-- EXTRACTED INFORMATION follows --
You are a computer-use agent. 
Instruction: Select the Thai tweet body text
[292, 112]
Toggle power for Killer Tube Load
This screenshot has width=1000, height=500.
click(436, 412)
-- EXTRACTED INFORMATION concluded --
▶ [ABOUT THIS EXERCISE] Extract the complete listing above, reproducing each line exactly.

▶ [THE COMPLETED TASK]
You are a computer-use agent. 
Instruction: Select the Thai tweet body text
[292, 112]
Toggle power for Killer Tube Load
This screenshot has width=1000, height=500.
click(436, 412)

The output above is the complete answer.